I've been researching the iPad since before it was announced (talk about faith or blind hope). I've read all the speculation that came out prior to the announcement. I've read all the analysis and commentary that came out after the announcement but before the release on 4/3/2010. I'm still pedaling as fast as I can. Version 3.3 of the iPhone OS, the one the iPad uses, is downloading as I type this. That will provide me with the iPad simulator. Yeah, that's right, I don't yet have one in my hands.
When I do get my hands on one I'll be like the fellow who jumped on his horse and rode off in all directions. WaaaaHoooooo !

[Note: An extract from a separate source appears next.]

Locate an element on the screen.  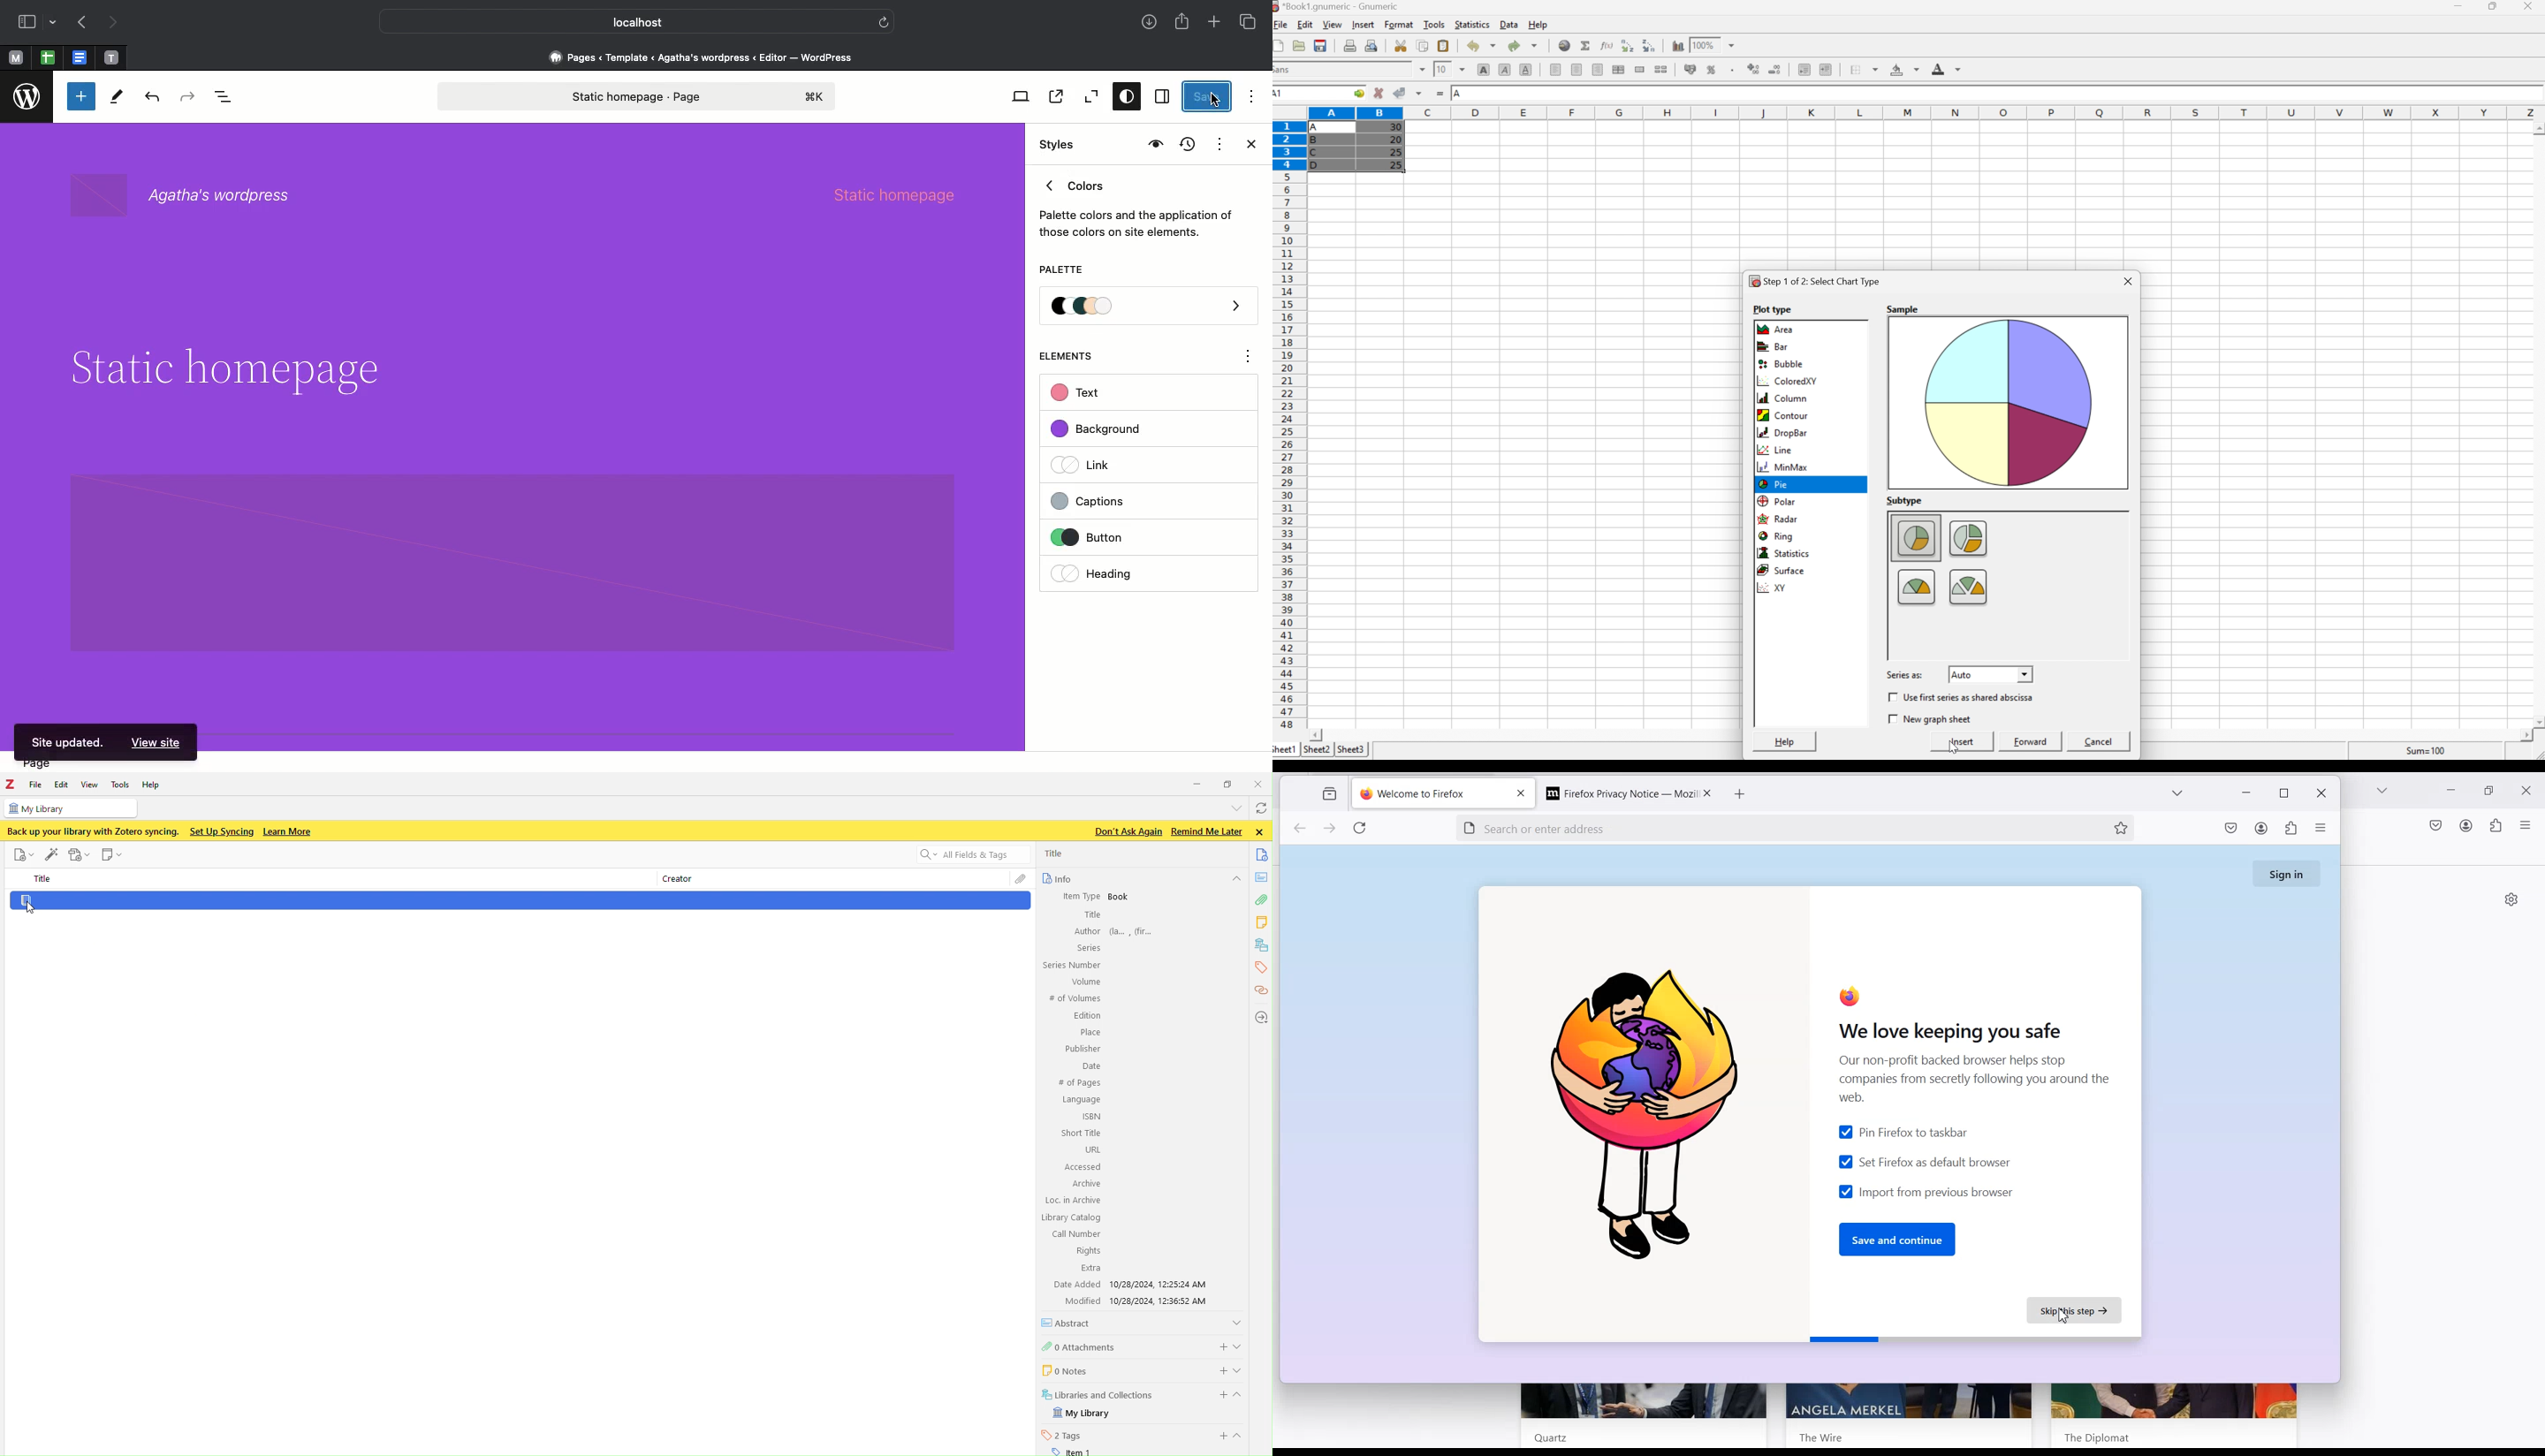
Previous page is located at coordinates (80, 24).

I suspect that the iPad will be pointed to by future historians as a watershed event in educational computing. How this will play out is less clear. A few of the things I'll be looking closely at are:
o The replacement of physical textbooks with eTexts. If the commercial interests have their way which seems likely. we'll have old wine in new bottles (yawn). On the other hand, there will be the opportunity to radically change the cost, content and logistics of textbooks in K-12 and higher education. That would be exciting.

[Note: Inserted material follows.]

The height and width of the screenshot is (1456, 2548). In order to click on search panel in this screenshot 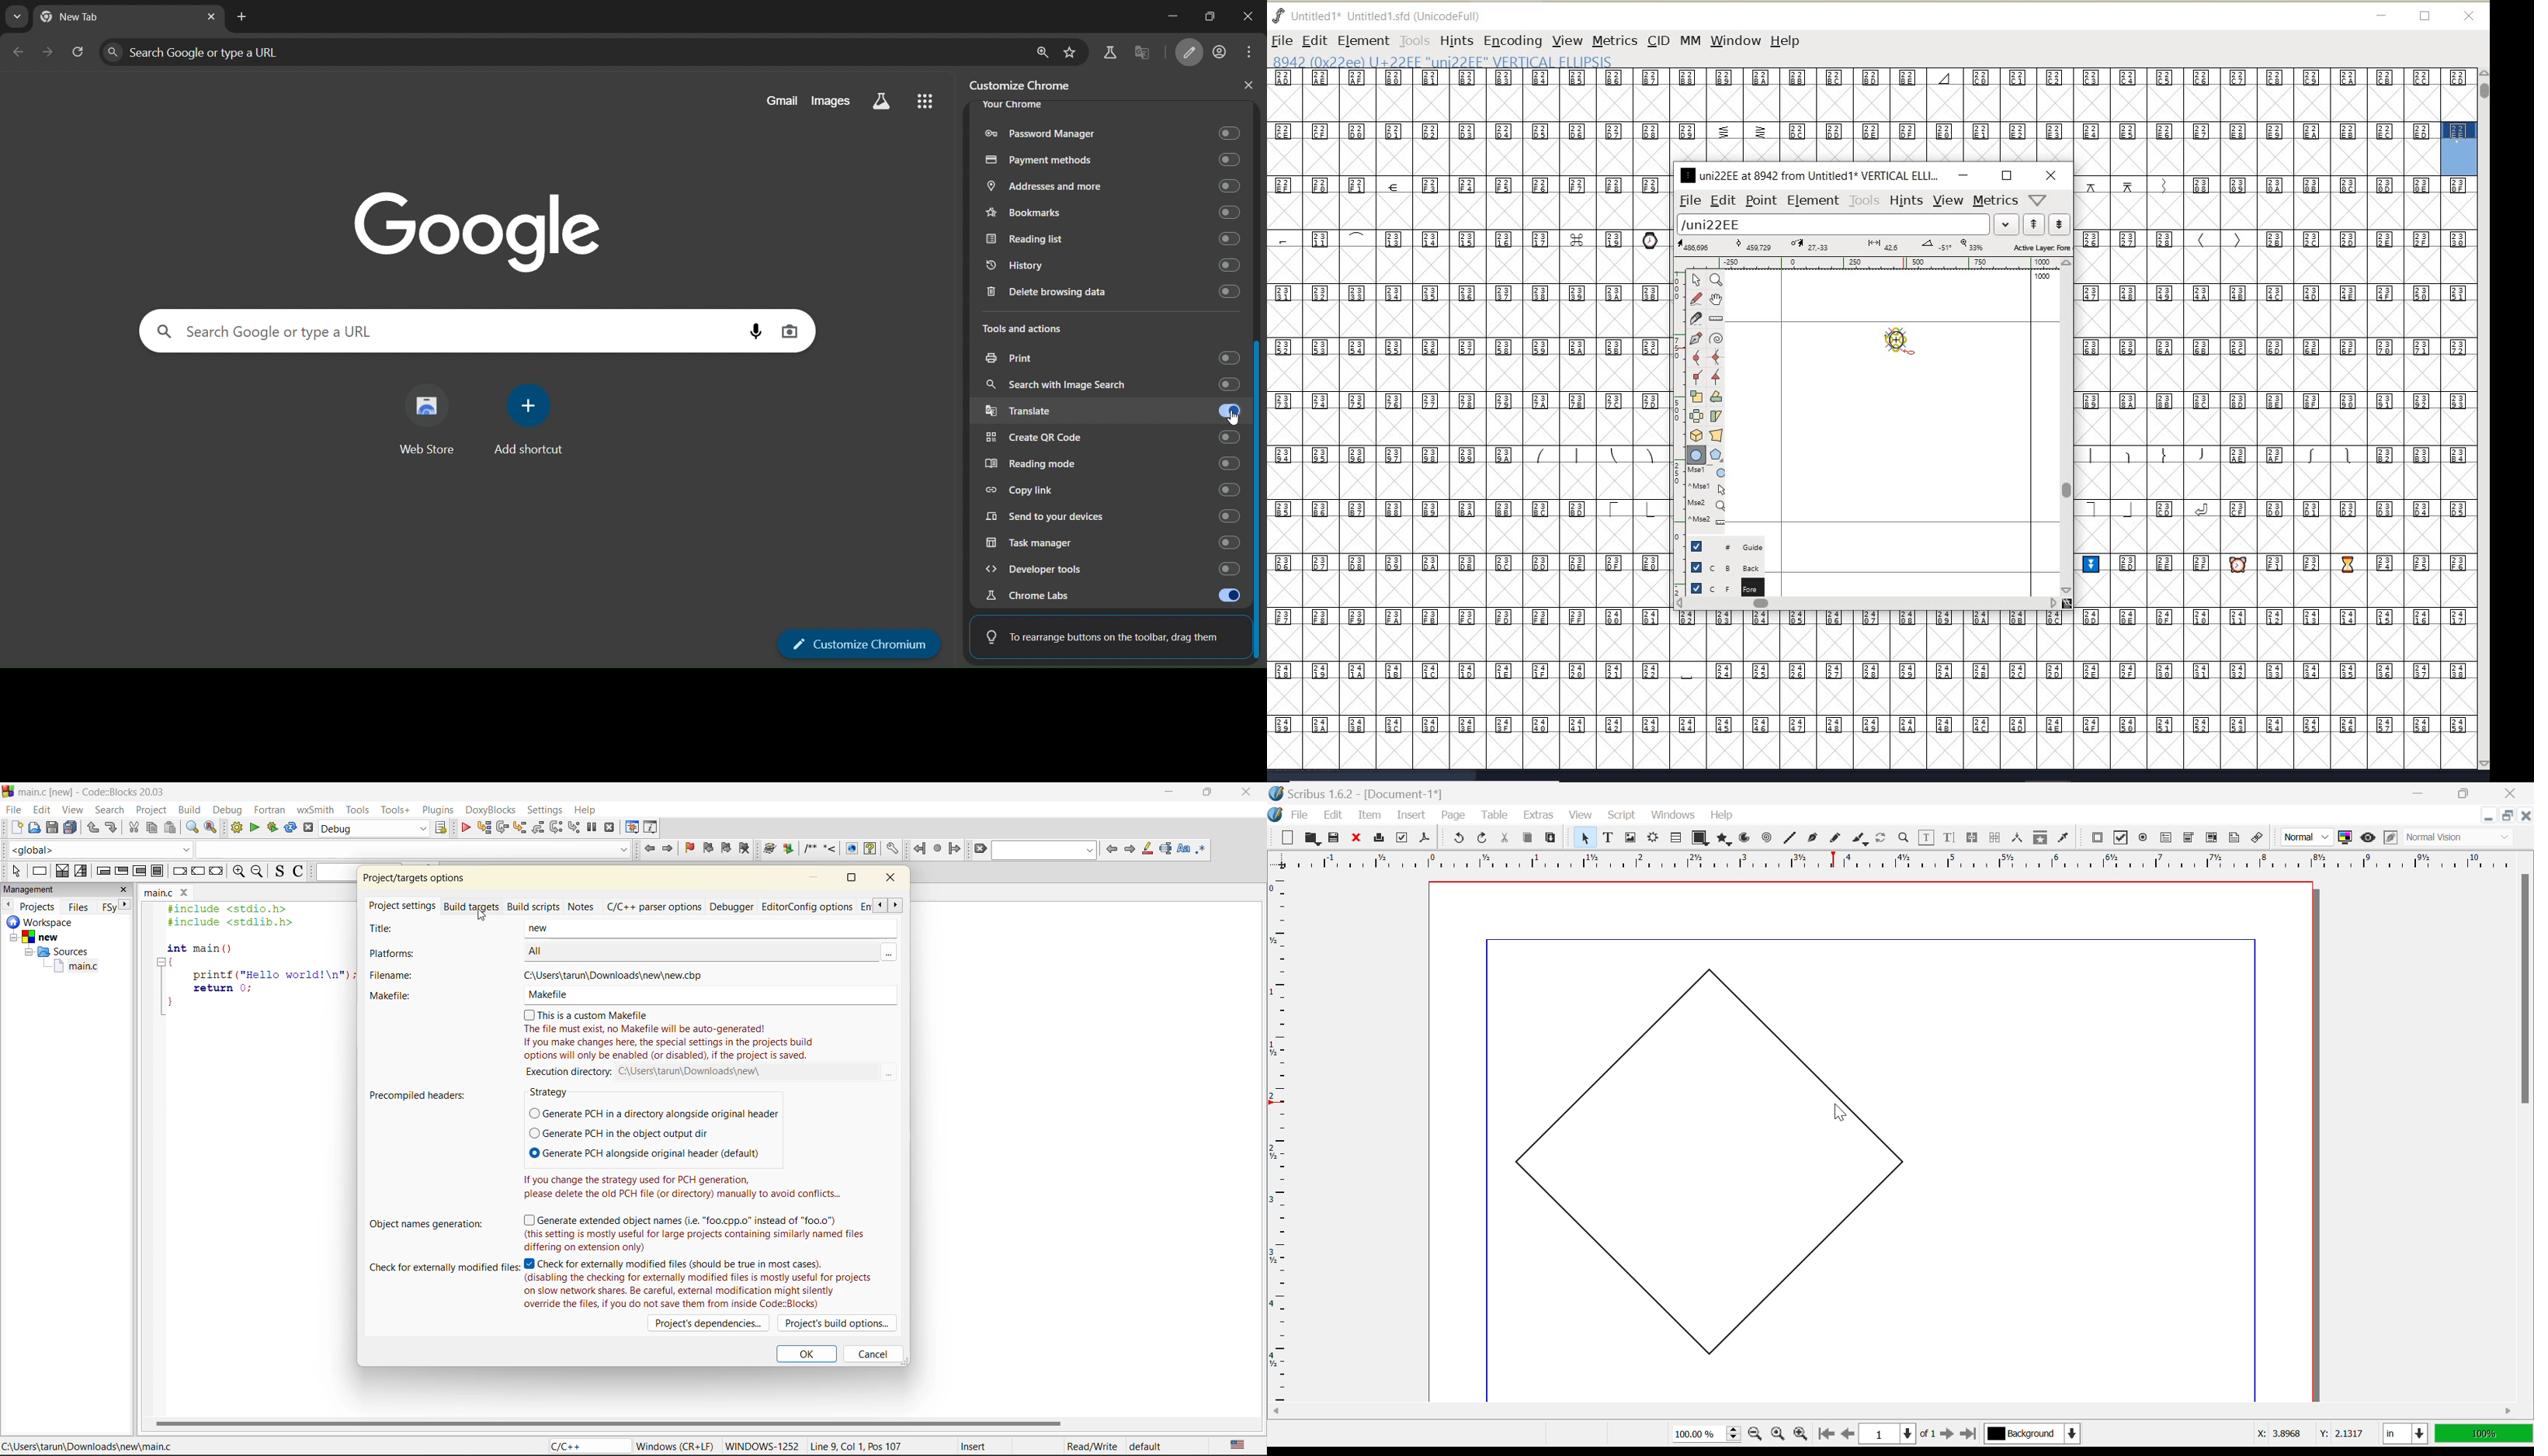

o The challenge to institutionalized education where the proposition that one could learn all they need to know in grades K-(some number less that 12) in order to become a fully independent learner. Will higher education become irrelevant as David Wiley recently predicted or will it rise to the occasion and snatch victory from the jaws of defeat? HINT: Credentialing won't save higher education, Microsoft and Cisco are already doing that quite well, thank you very much.